Baudelaire, correspondentie. Aan mme Aupick. Parijs, voorjaar of zomer 1842.

Charles Baudelaire
CORRESPONDENTIE
eerste deel volwassen periode

Vertalingen Vivienne Stringa.

AAN MADAME AUPICK
Parijs, voorjaar of zomer 1842.

     Ik kan in je brief zien, lieve moeder van me, dat jij overal monsters van maakt, en dat jullie, moeders, jaloerser zijn dan schepsels.

     Wees ervan overtuigd dat ik je nooit koeltjes zal ontvangen, maar altijd met het grootste plezier.
Het gaat beter met me en ik denk dat ik je over enkele dagen ga opzoeken.

Stuur me, alsjeblieft, noch medicijnen noch siropen.

C. Baudelaire

AAN MADAME AUPICK
Parijs, 29 juni 1842.

 

Lief moedertje,

    Ik heb je brief wel gelezen –ik lees ze allemaal.
Ik zweer je dat ik het altijd betreur dat jij dingen serieus neemt die dat voor mij nog geen twee minuten zijn. – Morgen kom ik je omhelzen – met je eten, de avond met jou doorbrengen, je verzen opzeggen – en andere dwaasheden die je geen verdriet doen, en je beloven dat je je niet meer moet kwellen.

C . Baudelaire

AAN MADAME AUPICK
Parijs, zomer 1842.

 

Lief moedertje,

    Je maakt je onterecht ongerust. Ik heb helemaal niet de intentie om een of andere geldsjoemelaar in vertrouwen te nemen buiten mijnheer Ancelle. Ik ben van plan om van hem af te komen, maar beetje bij beetje en in gedeelten.

**Aangeleverde gegevens**
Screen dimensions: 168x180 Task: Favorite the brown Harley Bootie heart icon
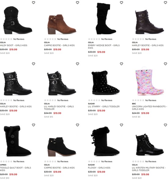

**Te doen**
(a) Noem voor elke brief in de brieven van Baudelaire de plaats- en datumaanduiding die onder de aanhef "AAN MADAME AUPICK" staat.
(b) Zet de brieven van Baudelaire voort, te beginnen na de zin die eindigt op "maar beetje bij beetje en in gedeelten."

**Resultaten op volgorde**
(a)
Parijs, voorjaar of zomer 1842.
Parijs, 29 juni 1842.
Parijs, zomer 1842.

(b)
En dan uiteindelijk op een punt aan te komen dat wanneer ik alles op 5 % voor elkaar heb, ik geen notaris meer nodig heb.
Dit alles is heel simpel en heel eerlijk.

    Ik ben inderdaad heel triest over het geval van de beurs. – stuur me die snel terug, dan zal ik hem gaan gebruiken – en zodra ik een beetje extra overbodig geld heb, zal ik het je vergoeden.

Charles.

AAN MADAME AUPICK
Parijs, 12 juli 1842.

 

Lief moedertje,

    Ik moet echt vandaag naar het platteland – en ik kan niet bij jullie komen eten.

    Je zegt dat je het huis aangenaam voor me wilt maken.
Maar de eenvoudigste manier daarvoor is me uit te nodigen wanneer je alleen bent – veel beter dan wanneer er mensen zijn.

    Heb jij niet nog een geboorteakte van mij en een einddiploma?

    Ik heb die getuigschriften nu heel hard nodig - de laatste heb jij geloof ik meegenomen bij een van onze verhuizingen.
Als je ze vindt, stuur me die dan direct op. Ik kom morgen of overmorgen naar je toe.